Data-intensive workloads require underlying storage that can support large capacity, high throughput and low latency. High performance is required so that the compute resources, such as GPUs, can conduct training on different pieces of data in parallel, keeping accelerator utilization high while they are continually working. The storage system must respond quickly to multiple queries, otherwise, the preprocessing, training and inferencing processes could slow down. It must be able to handle quick data accesses, not only from one GPU, but from many GPUs simultaneously so that different models can be trained at the same time.

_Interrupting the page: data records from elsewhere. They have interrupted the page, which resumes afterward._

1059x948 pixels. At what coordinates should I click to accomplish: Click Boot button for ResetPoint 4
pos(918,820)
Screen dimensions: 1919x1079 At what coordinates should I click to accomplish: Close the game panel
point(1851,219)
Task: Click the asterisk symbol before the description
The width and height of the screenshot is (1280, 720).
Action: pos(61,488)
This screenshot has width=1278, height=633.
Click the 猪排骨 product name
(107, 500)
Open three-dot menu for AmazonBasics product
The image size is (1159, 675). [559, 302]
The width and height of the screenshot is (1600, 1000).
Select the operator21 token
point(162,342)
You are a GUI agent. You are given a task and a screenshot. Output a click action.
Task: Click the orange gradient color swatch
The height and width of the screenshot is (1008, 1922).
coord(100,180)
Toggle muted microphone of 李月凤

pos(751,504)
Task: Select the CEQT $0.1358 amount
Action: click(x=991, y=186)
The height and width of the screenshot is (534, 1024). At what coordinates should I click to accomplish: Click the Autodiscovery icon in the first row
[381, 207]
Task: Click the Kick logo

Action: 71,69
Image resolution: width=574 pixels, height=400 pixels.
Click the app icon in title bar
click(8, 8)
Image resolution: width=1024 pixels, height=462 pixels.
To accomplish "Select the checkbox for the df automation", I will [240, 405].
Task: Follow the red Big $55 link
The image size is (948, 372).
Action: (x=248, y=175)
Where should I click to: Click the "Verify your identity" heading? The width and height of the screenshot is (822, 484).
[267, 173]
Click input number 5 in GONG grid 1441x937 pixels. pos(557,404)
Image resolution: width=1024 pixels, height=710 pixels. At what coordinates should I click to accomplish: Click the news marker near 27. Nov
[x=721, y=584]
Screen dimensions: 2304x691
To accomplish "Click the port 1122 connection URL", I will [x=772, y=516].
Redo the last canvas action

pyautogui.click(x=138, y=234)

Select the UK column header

NVMe™ SSDs do this very well and are widely available in varying PCIe® interface generations and performance profiles. PCIe 5.0 NVMe SSDs deliver significant throughput and latency advantages over PCIe 4.0 SSDs, but do these gains translate at the application level during the various ML training processes? How do these SSDs fare when they must service multiple accelerators simultaneously?
To answer these questions, we compared our PCIe 5.0 SSD, the KIOXIA CM7 Series, with a PCIe 4.0 SSD from a competitor. We used the DLIO benchmarking tool2 that emulates I/O access patterns when deep learning workloads are run against the storage system. We also used the unet3d dataset (a convolutional neural network developed for medical imaging) to see if there were any advantages delivered by the increased performance.
Of interest about this workload was the burst-like nature of the throughput when starting a given epoch. These workloads will try to access all of the data it needs at the start of the current epoch it is on and fit it into accelerator memory. We measured the maximum throughput achieved from the underlying SSD while the workload was running. As the test results show below, when 16, 17 or 18 accelerators were accessing data from the KIOXIA CM7 SSD, it was able to deliver 91% more I/O throughput compared with the competitor’s PCIe 4.0 SSD!
We also monitored the average SSD read latency while the workload was running. Across all numbers of accelerators, the KIOXIA CM7 SSD delivered lower latency than the PCIe 4.0 SSD delivering the given samples to the accelerators faster, to start training on them. The difference truly starts when more accelerators hits the drive at the same time. The KIOXIA CM7 SSD delivered 57% lower read latency (or 57% faster response time) compared with the PCIe 4.0 SSD as shown below:
We were happy to see reduced training times between the PCIe generations when the number of concurrent accelerators increased. KIOXIA CM7 SSD performance started to matter at higher accelerator counts (16, 17 and 18), decreasing training times at higher concurrent accesses. When extrapolating the time taken over a year using these higher accelerator counts, businesses could potentially save up to 32 to 44 days of ML model training in a year!
From our testing, we concluded that the ability for the storage system to supply higher I/O throughput, alongside low latency, increased sample processing rates and effectively decreased overall ML training model times. Upgrading storage solutions that run older PCIe generations to KIOXIA CM7 Series PCIe 5.0 SSDs can certainly improve your businesses’ ML/AI pipeline. See the additional results compiled from our lab testing in the full performance brief available here.
NOTES:
1 Definition of capacity: KIOXIA Corporation defines a megabyte (MB) as 1,000,000 bytes, a gigabyte (GB) as 1,000,000,000 bytes, a terabyte (TB) as 1,000,000,000,000 bytes and a petabyte (PB) as 1,000,000,000,000,000 bytes. A computer operating system, however, reports storage capacity using powers of 2 for the definition of 1Gbit = 230 bits = 1,073,741,824 bits, 1GB = 230 bytes = 1,073,741,824 bytes, 1TB = 240 bytes = 1,099,511,627,776 bytes and 1PB = 240 bytes = 1,125,899,906,842,624 bytes and therefore shows less storage capacity. Available storage capacity (including examples of various media files) will vary based on file size, formatting, settings, software and operating system, and/or pre-installed software applications, or media content. Actual formatted capacity may vary.
2 DLIO is a data centric benchmark for scientific deep learning applications as published by H. Devarajan, H. Zheng, A. Kougkas, X. -H. Sun and V. Vishwanath, "DLIO: A Data-Centric Benchmark for Scientific Deep Learning Applications," 2021 IEEE/ACM 21st International Symposium on Cluster, Cloud and Internet Computing (CCGrid), Melbourne, Australia, 2021, pp. 81-91, doi: 10.1109/CCGrid51090.2021.00018, on May 10-13, 2021.